10.2 Company will install software upgrades/releases of the SaaS which are generally made available to its other Clients of the Saas through the related Service, including patches and/or fixes, as they are made available at no charge during the SaaS Term.
11.1 If any provision of this Agreement is found to be unenforceable or invalid, that provision will be limited or eliminated to the minimum extent necessary so that this Agreement will otherwise remain in full force and effect and enforceable. This Agreement is not assignable, transferable or sublicensable by Customer except with Company’s prior written consent. Company may transfer and assign any of its rights and obligations under this Agreement without consent.

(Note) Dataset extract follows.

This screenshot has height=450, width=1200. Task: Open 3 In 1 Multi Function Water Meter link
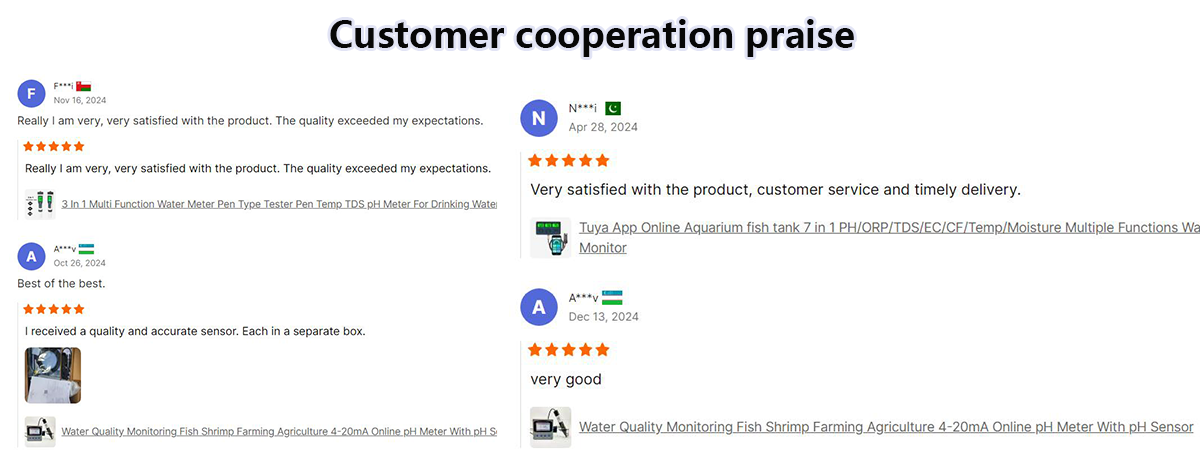coord(279,204)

11.2 Both parties agree to comply with all applicable laws, regulations, and ordinances relating to such party’s performance under these SaaS Terms.
11.3 The parties agree that these SaaS Terms cannot be altered, amended or modified, except by a writing signed by an authorized representative of each party.
11.4 Nothing in this Agreement is to be construed to make either Party a partner, an agent or legal representative of the other Party for any purpose. Neither Party shall have any right or authority to accept any service of process or to receive any notices on behalf of the other Party or to enter into any commitments, undertakings, or agreements purporting to obligate the other Party in any way, or to amend, modify or vary any existing agreements to which the other Party may be a party.
11.5 This Agreement shall be governed by the laws of Ontario and the courts in Ontario shall have the exclusive jurisdiction. Any claim, controversy or dispute (collectively referred to as “Disputes”) arising out of or under this Agreement, if not settled by mutual agreement between the Parties shall be referred to arbitration. The arbitration proceedings shall be conducted by a sole arbitrator to be mutually appointed by the Parties. The arbitral proceedings shall be conducted in English in Ontario and shall be governed by and construed in accordance with the laws of Ontario and such award shall be binding on the Parties.